The effect is named after H. A. Jahn and E. Teller who predicted it in 1937.^[1] It took some time before the effect was experimentally observed, because it is often hidden by other molecular interactions. However, there are now numerous unambiguous observations that agree well with theoretical predictions. These range from the excited states of the simplest non-linear molecule H₃, through organic molecules, like cations of substituted benzene, to transition metal complexes and localized impurity centers in solids.

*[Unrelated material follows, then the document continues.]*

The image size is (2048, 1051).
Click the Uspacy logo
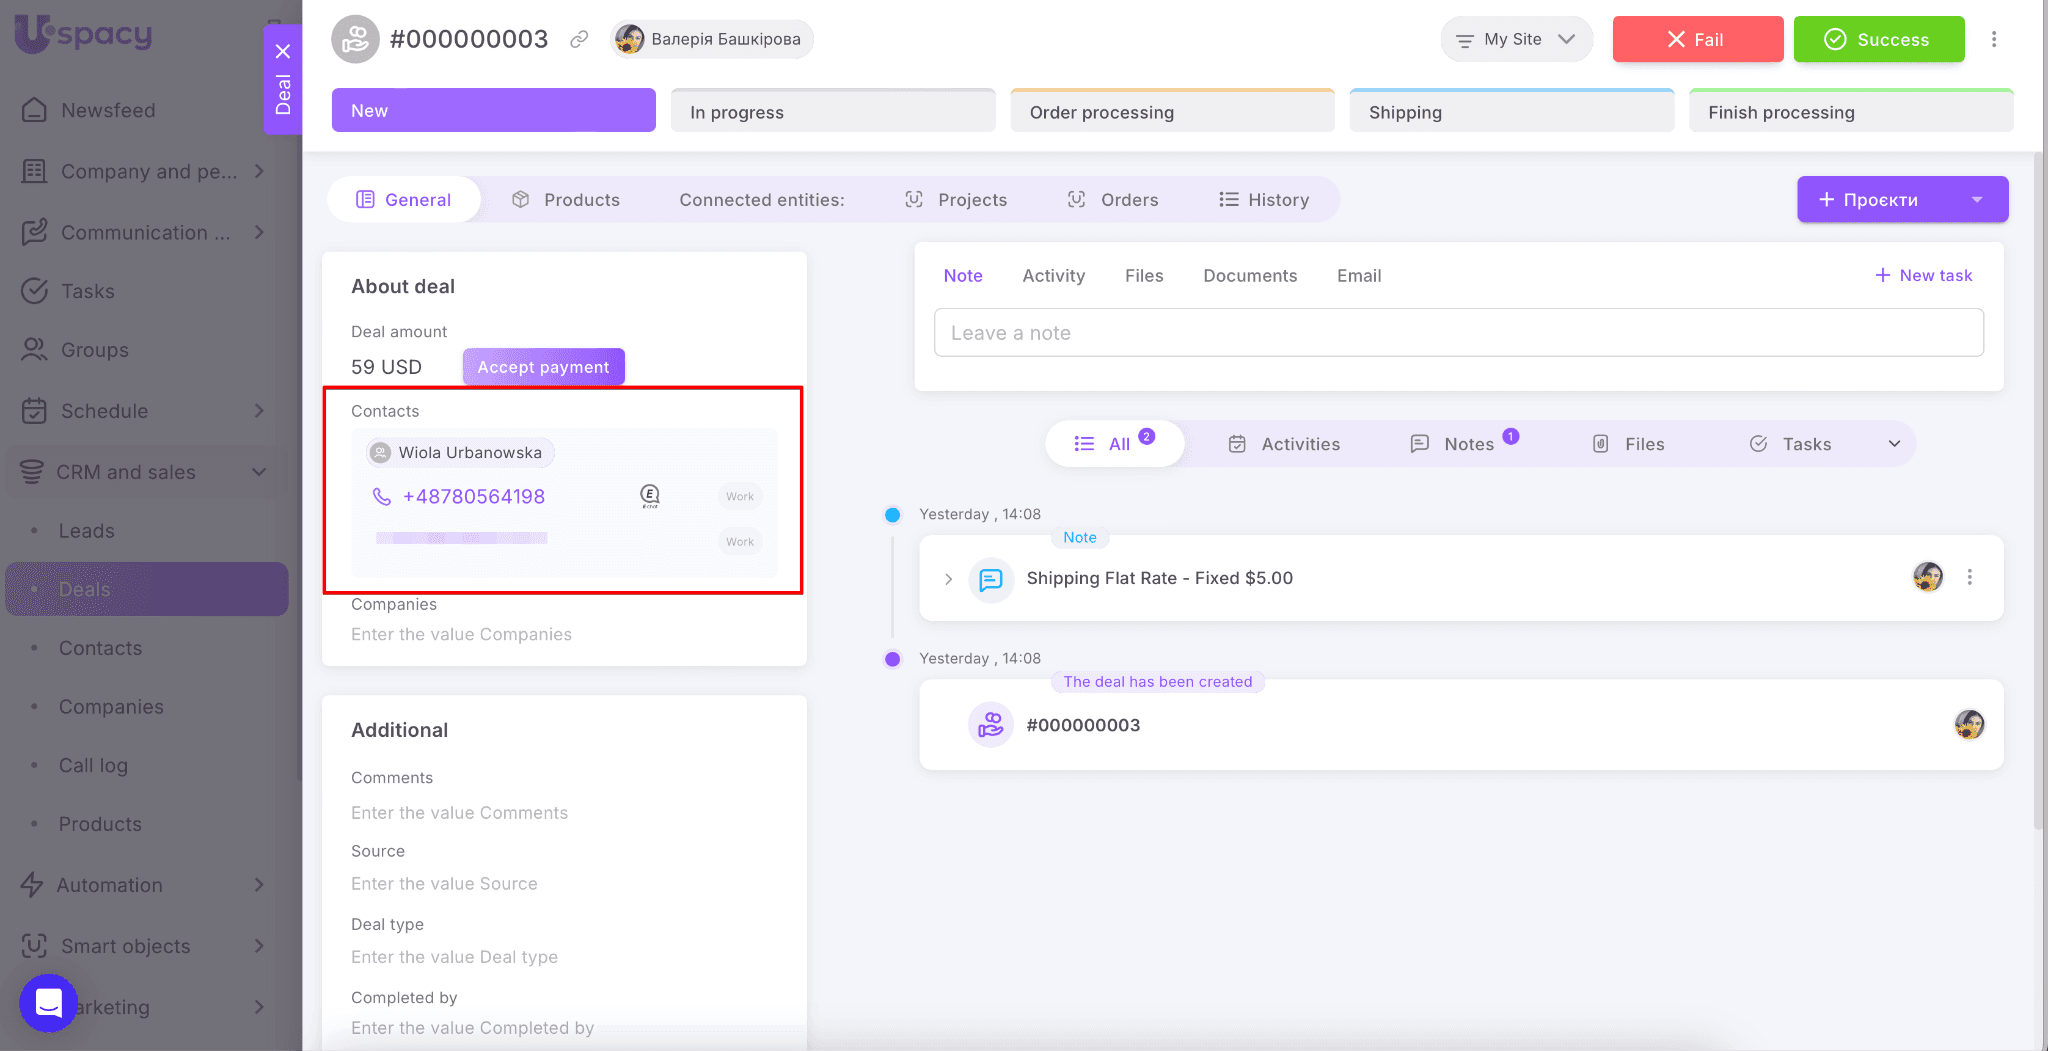click(x=84, y=34)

The Jahn-Teller effect has a quantum mechanical origin and there is no classical-physics explanation of it. Therefore, some knowledge of quantum mechanics is prerequisite to the reading of this article. Further Schönflies notation for point groups and Mulliken notation for their irreducible representations are used without further explanation.

Explanation

PD Image
Fig. 1 The middle molecule at the top is square planar (point group D_4h). The red arrows indicate a normal mode and the rhombus-shaped molecules on either side are obtained by deforming the middle molecule along the normal mode. The degenerate electronic energy ${\displaystyle \scriptstyle {\mathcal {E}}_{\mathrm {E} }}$ is split by the deformation as shown at the bottom.

The Jahn-Teller effect is best explained by an example. Consider to that end the square homonuclear molecule in the middle of the top row of Fig. 1. The plane of the figure is the xy-plane, with the y-axis vertical and the x-axis horizontal. The z-axis points towards the reader. The symmetry group of the middle molecule is D_4h. Let there be two—in principle exact—electronic wave functions that together span the irreducible representation E_u of this group. One wave function transforms as an x-coordinate under D_4h and is denoted by |X ⟩. Its partner transforms as a y-coordinate and is denoted by |Y ⟩. In the case of the perfect square both wave functions have the same energy denoted by ${\displaystyle {\mathcal {E}}_{\mathrm {E} }}$.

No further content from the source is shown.